Getting back on point with the viewing experience, I have not experienced any issue with screen glare but more importantly, the panel doesn’t suffer from the washout effect when viewed at angles other than a straight one.

Battery life is not quite as long-lasting, despite the 99.9WHr battery.

Regarding the GE66 Raider’s battery performance, I can’t really say that I’m impressed with it. Despite the massive 99.9WHr battery nestled within it, I’m barely squeezing eight hours of use from it. Mind you, that’s on a full charge and all RBG lighting disabled. Yes, even the RGB strip at the front of it.

In relation to this, I suspect the culprit behind this power inefficiency is the Core i9-10980HK; in all fairness, this is Intel’s top-of-the-line mobile CPU and while power efficiency is still miles ahead of its predecessor, it is undeniably a pretty power-hungry CPU.



At a starting price of RM9999 and with this particular model of the GE66 Raider retailing for RM11999, there are, quite literally, plenty of other options to the notebook, both with a similar pricetag and hardware.

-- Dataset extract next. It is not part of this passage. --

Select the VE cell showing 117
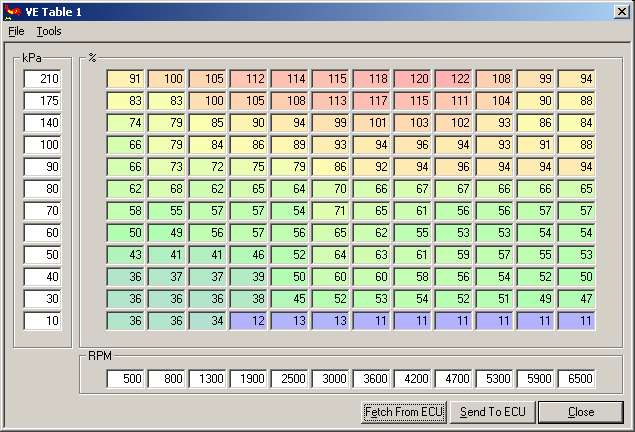pos(372,100)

Here are a couple of models.

ASUS ROG Zephyrus S15

ASUS’ ROG Zephyrus lineup of gaming laptops has long been a staple since its introduction in 2016, so it comes as no surprise that the Zephyrus S15 is listed as a viable contender.

On paper, this gaming laptop retails for RM10499. At that pricetag, it comes with a 15.6-inch Full HD IPS display with a 300Hz refresh rate, but its CPU is just a 10th generation Core i7-10875H, instead of the Core i9-10980HK. That said, you still get 16GB DDR4-2666MHz RAM, a 1TB of NVMe Gen3 M.2 SSD with additional NVMe slot for expansion, but more to the point. The discrete GPU inside the machine is an NVIDIA GeForce RTX 2070 Super, just like the GE66 Raider.

Other features include a per-key RGB keyboard, and the ability to charge the laptop via USB-C.

Gigabyte AORUS 15G XB

The Gigabyte AORUS 15G actually comes in three configurations, but the one that best matches the GE66 Raider is the 15G XB, that also happens to be the middle child of its own gaming laptop lineup. Specs-wise, the notebook sports a 10th generation Intel Core i7-10875H, 16GB DDR4 RAM, an NVIDIA GeForce RTX 2070 Super, but just 512GB of storage, although it is supported by Intel Optane technology.

As for its display, the AORUS 15G comes with a 15.6-inch Full HD IPS panel that is Xrite Pantone validated plus a refresh rate of 240Hz. Do note that the display is also available with refresh rates of 144Hz and 300Hz for both a lower and higher-tier variant, respectively.


If I am absolutely honest, I think that the MSI GE66 Raider is about as straightforward as notebooks come in terms of performance; it clearly isn’t lacking in power, and if nothing else, it is the laptop’s generous use of RGB that kind of sells it.

The MSI GE66 Raider is a fun and powerful gaming laptop for those who have been indoctrinated into the RGB trend.

On that note, if ever I was asked to choose between the GS66 Stealth and GE66 Raider, my decision would sway towards the latter for a number of reasons. Firstly, it’s relatively cheaper – I’m using the word loosely – compared to the former laptop, yet the performance of the GE66 Raider is almost identical to the GS66 Stealth.

Second is the GE66 Raider’s weight. At 2.38kg, it’s only ever so slightly heavier than MSI’s “thin and light” gaming laptop, and given that its more angular design doesn’t present a problem when stowing it away in my backpack. Recommending this gaming laptop to people isn’t all that difficult.